[PATCH V5] mtd: rawnand: add Loongson1 NAND driver
From: Keguang Zhang
Date: Thu May 20 2021 - 09:07:09 EST
From: Keguang Zhang <keguang.zhang@xxxxxxxxxx>
This patch adds NAND driver for Loongson1B.
Signed-off-by: Keguang Zhang <keguang.zhang@xxxxxxxxxx>
---
V4 -> V5:
Update the driver to fit the raw NAND framework.
Implement exec_op() instead of legacy cmdfunc().
Use dma_request_chan() instead of dma_request_channel().
Some minor fixes and cleanups.
V3 -> V4:
Retrieve the controller from nand_hw_control.
V2 -> V3:
Replace __raw_readl/__raw_writel with readl/writel.
Split ls1x_nand into two structures: ls1x_nand_chip and
ls1x_nand_controller.
V1 -> V2:
Modify the dependency in Kconfig due to the changes of DMA
module.
---
drivers/mtd/nand/raw/Kconfig | 8 +
drivers/mtd/nand/raw/Makefile | 1 +
drivers/mtd/nand/raw/loongson1_nand.c | 770 ++++++++++++++++++++++++++
3 files changed, 779 insertions(+)
create mode 100644 drivers/mtd/nand/raw/loongson1_nand.c
diff --git a/drivers/mtd/nand/raw/Kconfig b/drivers/mtd/nand/raw/Kconfig
index 30f061939560..63402e335df4 100644
--- a/drivers/mtd/nand/raw/Kconfig
+++ b/drivers/mtd/nand/raw/Kconfig
@@ -453,6 +453,14 @@ config MTD_NAND_ROCKCHIP
NFC v800: RK3308, RV1108
NFC v900: PX30, RK3326
+config MTD_NAND_LOONGSON1
+ tristate "Support for Loongson1 SoC NAND controller"

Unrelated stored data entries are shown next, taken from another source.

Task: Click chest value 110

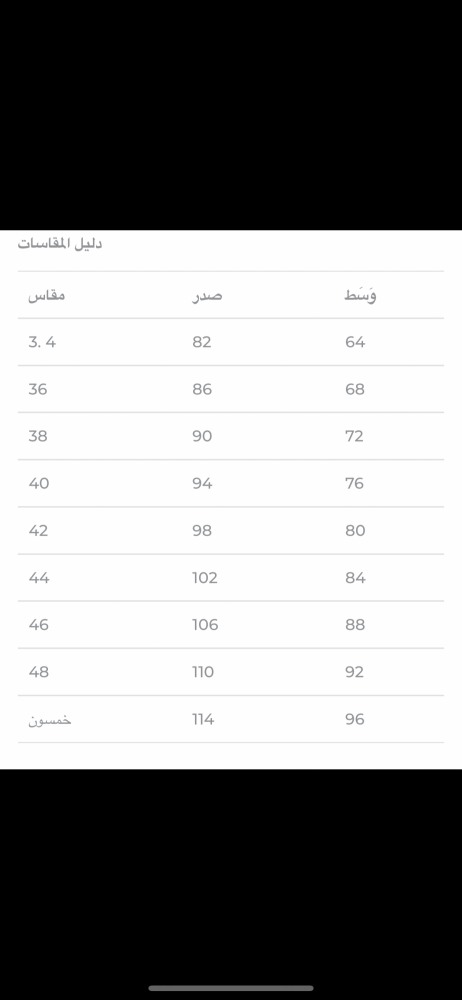Action: coord(203,672)
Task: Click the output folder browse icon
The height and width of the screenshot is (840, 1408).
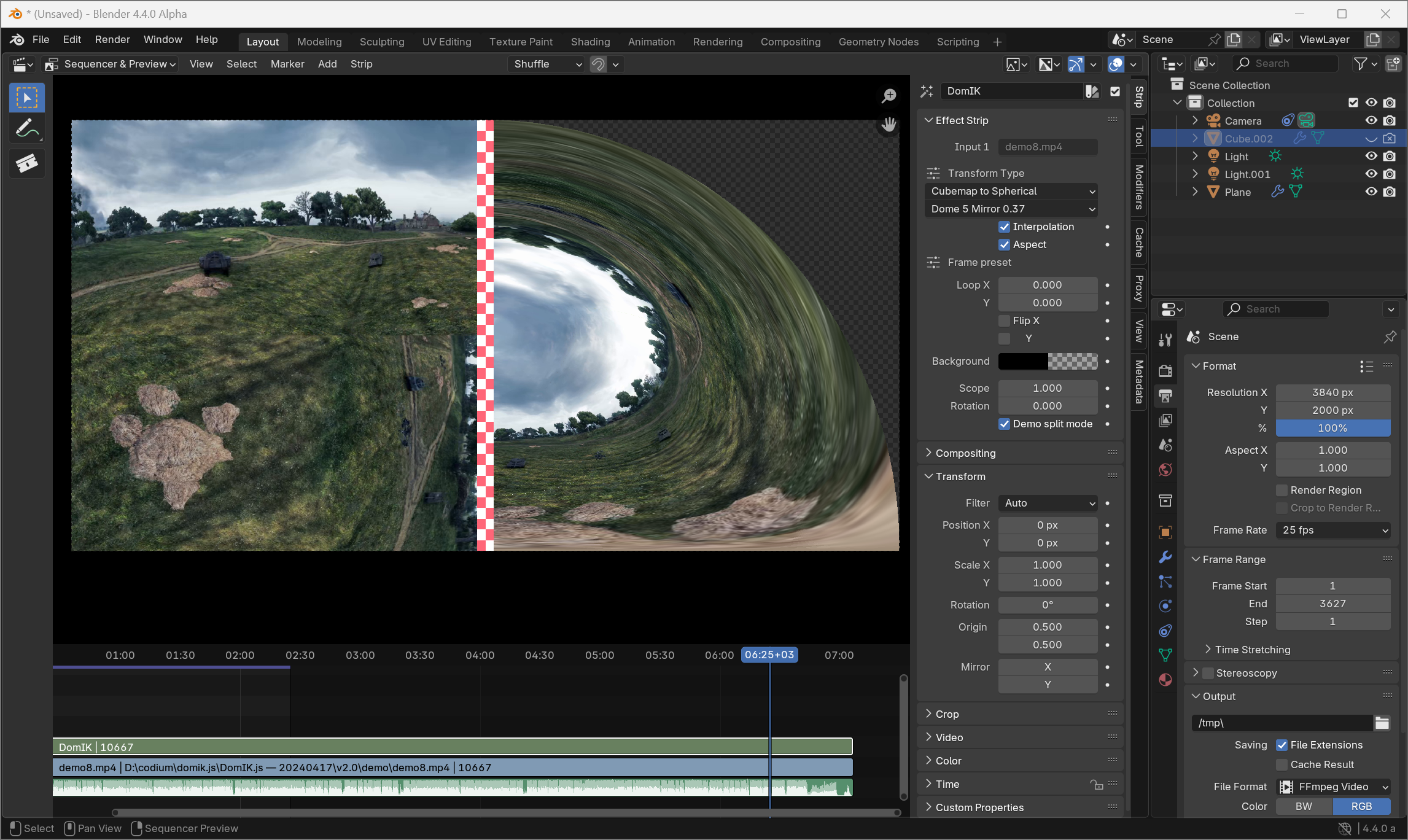Action: pos(1382,723)
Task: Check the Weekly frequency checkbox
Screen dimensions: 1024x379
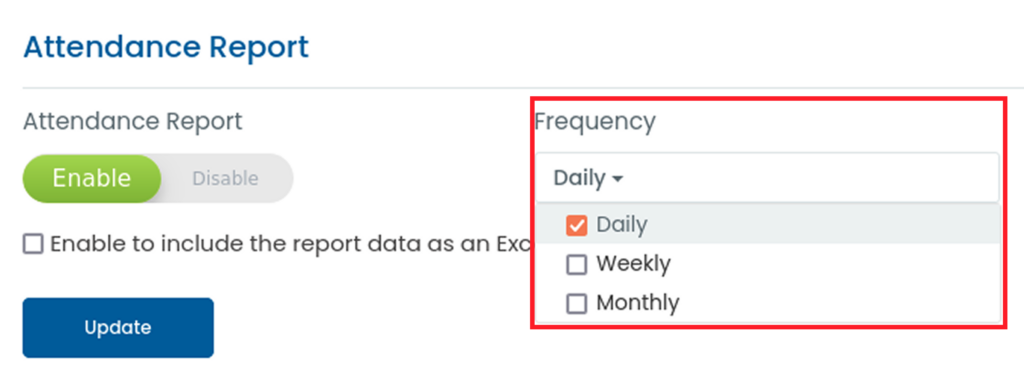Action: (x=577, y=265)
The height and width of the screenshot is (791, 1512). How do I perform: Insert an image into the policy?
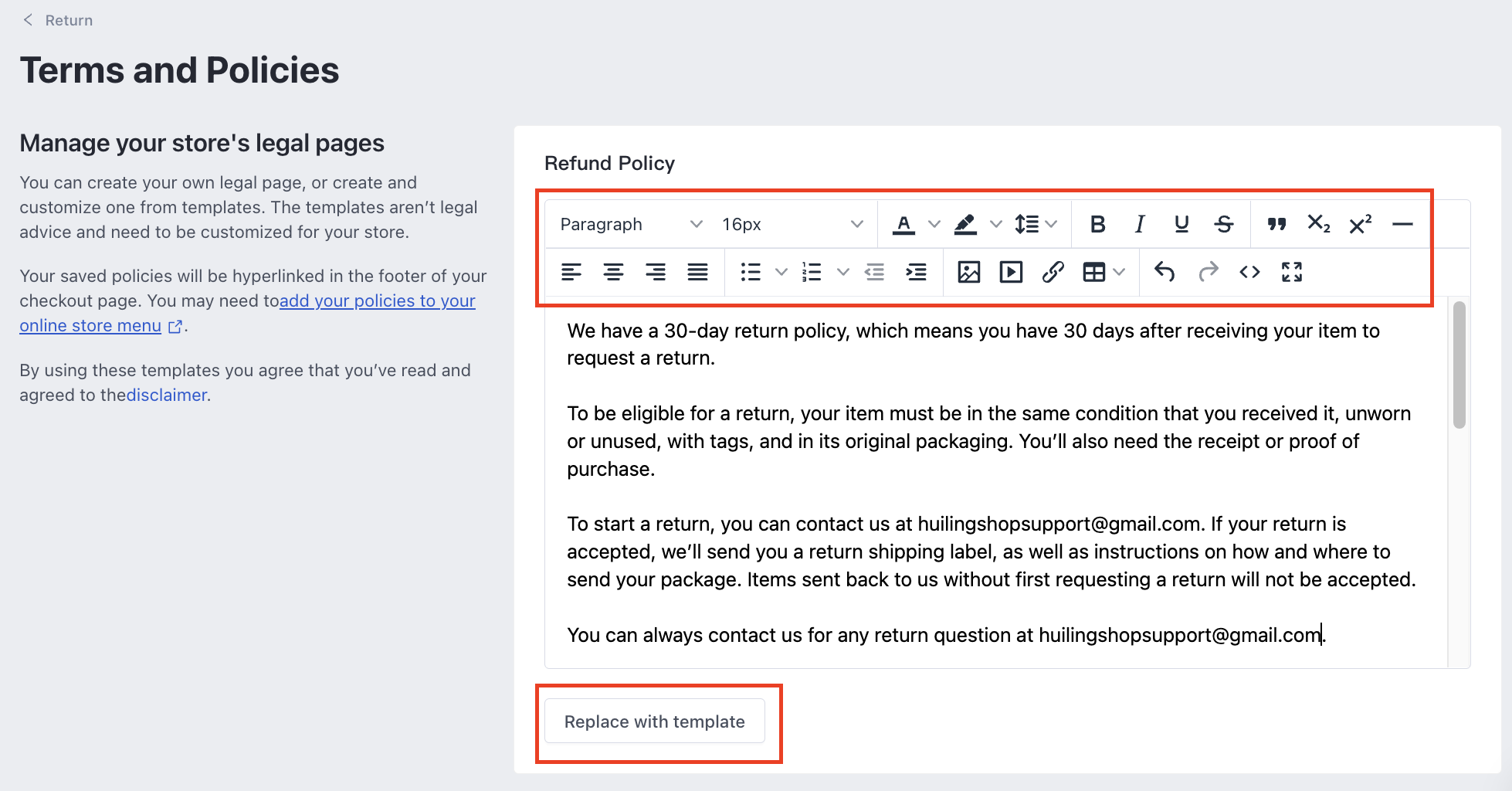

+ depends on MACH_LOONGSON32
+ select MTD_NAND_ECC_SW_HAMMING
+ select LOONGSON1_DMA
+ help
+ Enables support for NAND controller on Loongson1 SoCs.
+
comment "Misc"
config MTD_SM_COMMON
diff --git a/drivers/mtd/nand/raw/Makefile b/drivers/mtd/nand/raw/Makefile
index d011c6c53f8f..50a51ad6ec21 100644
--- a/drivers/mtd/nand/raw/Makefile
+++ b/drivers/mtd/nand/raw/Makefile
@@ -57,6 +57,7 @@ obj-$(CONFIG_MTD_NAND_CADENCE) += cadence-nand-controller.o
obj-$(CONFIG_MTD_NAND_ARASAN) += arasan-nand-controller.o
obj-$(CONFIG_MTD_NAND_INTEL_LGM) += intel-nand-controller.o
obj-$(CONFIG_MTD_NAND_ROCKCHIP) += rockchip-nand-controller.o
+obj-$(CONFIG_MTD_NAND_LOONGSON1) += loongson1_nand.o
nand-objs := nand_base.o nand_legacy.o nand_bbt.o nand_timings.o nand_ids.o
nand-objs += nand_onfi.o
diff --git a/drivers/mtd/nand/raw/loongson1_nand.c b/drivers/mtd/nand/raw/loongson1_nand.c
new file mode 100644
index 000000000000..b06e36ec32da
--- /dev/null
+++ b/drivers/mtd/nand/raw/loongson1_nand.c
@@ -0,0 +1,770 @@
+// SPDX-License-Identifier: GPL-2.0-or-later
+/*
+ * NAND Flash Driver for Loongson 1 SoC
+ *
+ * Copyright (C) 2015-2021 Zhang, Keguang <keguang.zhang@xxxxxxxxx>
+ */
+
+#include <linux/kernel.h>
+#include <linux/module.h>
+#include <linux/clk.h>
+#include <linux/dmaengine.h>
+#include <linux/dma-mapping.h>
+#include <linux/iopoll.h>
+#include <linux/mtd/mtd.h>
+#include <linux/mtd/rawnand.h>
+#include <linux/platform_device.h>
+#include <linux/sizes.h>
+
+#include <nand.h>
+
+/* Loongson 1 NAND Register Definitions */
+#define NAND_CMD 0x0
+#define NAND_ADDR1 0x4
+#define NAND_ADDR2 0x8
+#define NAND_TIMING 0xc
+#define NAND_IDL 0x10
+#define NAND_IDH 0x14
+#define NAND_STATUS 0x15
+#define NAND_PARAM 0x18
+#define NAND_OP_NUM 0x1c
+#define NAND_CS_RDY 0x20
+
+#define NAND_DMA_ADDR 0x40
+
+/* NAND Command Register Bits */
+#define OP_DONE BIT(10)
+#define OP_SPARE BIT(9)
+#define OP_MAIN BIT(8)
+#define CMD_STATUS BIT(7)
+#define CMD_RESET BIT(6)
+#define CMD_READID BIT(5)
+#define BLOCKS_ERASE BIT(4)
+#define CMD_ERASE BIT(3)
+#define CMD_WRITE BIT(2)
+#define CMD_READ BIT(1)
+#define CMD_VALID BIT(0)
+
+#define MAX_ADDR_CYC 5U
+#define MAX_ID_SIZE (NAND_STATUS - NAND_IDL)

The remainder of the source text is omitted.